Bruins

Rask knows he 'can't be too satisfied' with the way his game his taken a slide

Rask knows he 'can't be too satisfied' with the way his game his taken a slide

BOSTON – There’s no denying the single biggest common thread through the Bruins' four-game losing streak.

The same Tuukka Rask that was brilliant in the first month of the season has hit a rough patch in November and that tough stretch continued as he coughed up four goals in the third period of a 5-4 shootout loss to the Florida Panthers on Tuesday night.

Rask is 1-2-1 with a 3.45 goals-against average and .886 save percentage in four November starts and played a starring role as a liability in losses to Montreal and Florida the past week. It was Rask who was beaten in the first minute of the third period on a long-distance Aaron Ekblad shot where the goaltender admitted he was too deep in the net and it was Rask who didn’t shut off the post on Florida’s third goal scored by Mike Hoffman as Florida was storming back in the final 20 minutes.

* _SUPPLIED ENTRIES_
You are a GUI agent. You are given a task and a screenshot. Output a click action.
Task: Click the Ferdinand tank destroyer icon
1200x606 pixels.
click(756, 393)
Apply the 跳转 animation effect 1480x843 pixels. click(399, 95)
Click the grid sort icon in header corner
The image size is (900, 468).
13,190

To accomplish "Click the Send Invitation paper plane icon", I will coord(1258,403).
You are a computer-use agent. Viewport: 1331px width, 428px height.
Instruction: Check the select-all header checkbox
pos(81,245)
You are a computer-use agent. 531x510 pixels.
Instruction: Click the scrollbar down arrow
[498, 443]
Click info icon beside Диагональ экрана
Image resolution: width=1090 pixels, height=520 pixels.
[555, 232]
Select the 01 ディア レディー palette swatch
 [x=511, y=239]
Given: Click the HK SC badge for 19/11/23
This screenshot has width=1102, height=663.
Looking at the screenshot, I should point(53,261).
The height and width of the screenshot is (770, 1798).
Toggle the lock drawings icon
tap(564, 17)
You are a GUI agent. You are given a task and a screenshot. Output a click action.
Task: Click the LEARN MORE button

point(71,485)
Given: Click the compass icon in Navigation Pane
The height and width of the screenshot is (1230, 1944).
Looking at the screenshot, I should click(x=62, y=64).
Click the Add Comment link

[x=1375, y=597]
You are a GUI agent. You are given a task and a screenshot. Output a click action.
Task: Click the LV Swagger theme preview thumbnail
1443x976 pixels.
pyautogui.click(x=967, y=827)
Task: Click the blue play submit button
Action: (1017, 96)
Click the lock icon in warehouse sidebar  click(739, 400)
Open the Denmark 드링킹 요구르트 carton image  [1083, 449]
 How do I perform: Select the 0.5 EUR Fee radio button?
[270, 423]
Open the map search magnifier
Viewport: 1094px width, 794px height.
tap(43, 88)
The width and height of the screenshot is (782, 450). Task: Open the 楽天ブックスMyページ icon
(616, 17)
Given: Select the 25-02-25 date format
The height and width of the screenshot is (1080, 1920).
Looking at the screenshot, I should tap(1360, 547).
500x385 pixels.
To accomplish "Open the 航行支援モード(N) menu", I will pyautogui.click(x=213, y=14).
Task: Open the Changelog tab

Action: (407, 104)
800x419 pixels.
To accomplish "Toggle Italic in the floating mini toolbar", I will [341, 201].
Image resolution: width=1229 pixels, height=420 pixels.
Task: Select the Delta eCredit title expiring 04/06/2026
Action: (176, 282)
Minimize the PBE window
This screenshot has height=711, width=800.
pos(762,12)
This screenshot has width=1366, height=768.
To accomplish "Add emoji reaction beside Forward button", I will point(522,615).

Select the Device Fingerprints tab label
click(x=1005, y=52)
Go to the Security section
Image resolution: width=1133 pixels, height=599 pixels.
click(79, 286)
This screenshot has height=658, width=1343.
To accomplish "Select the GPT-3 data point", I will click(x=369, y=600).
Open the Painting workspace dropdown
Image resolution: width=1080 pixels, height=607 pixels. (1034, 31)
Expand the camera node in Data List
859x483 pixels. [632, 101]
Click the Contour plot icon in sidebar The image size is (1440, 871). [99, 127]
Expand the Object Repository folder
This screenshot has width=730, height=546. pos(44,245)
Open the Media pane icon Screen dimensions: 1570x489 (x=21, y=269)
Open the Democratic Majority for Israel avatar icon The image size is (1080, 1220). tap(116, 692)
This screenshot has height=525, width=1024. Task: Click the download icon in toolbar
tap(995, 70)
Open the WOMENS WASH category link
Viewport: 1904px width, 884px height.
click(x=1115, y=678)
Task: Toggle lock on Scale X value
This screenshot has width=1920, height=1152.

* _TASK PROMPT_
Continue the Bruins article on Tuukka Rask's November slump from its last sentence, in the same reporting style.

* _EXERCISE OUTPUT_
“I should have been sharper in that third period,” lamented Rask. “There were a couple of soft goals and I let [the Panthers] kind of get some momentum. It’s a 60-minute game and we’ve been on the other side of it.”

It wasn’t quite as bad as the three soft goals he gave up that all clanged off his glove hand last week in Montreal, but it was far from vintage Rask at a time when a few different things are going wrong for the Bruins. Rask is still top five with a 2.16 GAA and eighth in the league with a .926 save percentage, but it’s a far cry from the .951 save percentage he racked up in 10 games in a red-hot October.

Clearly, Rask is going through the same kind of tough stretch that used to greet him the first month of the season, but this time, it’s hitting him after a brief, dominant stretch out of the starting gate. Perhaps the Bruins coaching staff will get a quicker hook with Rask the next time he shows signs of trouble as in the losses against Montreal and Florida, or Jaroslav Halak will be used with a little more frequency until Rask works out the kinks in his game.

At least the B’s No. 1 goaltender isn’t under any illusions about the way he’s played the past few games.

“In Montreal, I sucked. In Detroit, I felt okay. Today, in the last period there were a couple of soft goals, so I can’t be too satisfied,” said Rask. “But, hey, there’s a lot of hockey left.”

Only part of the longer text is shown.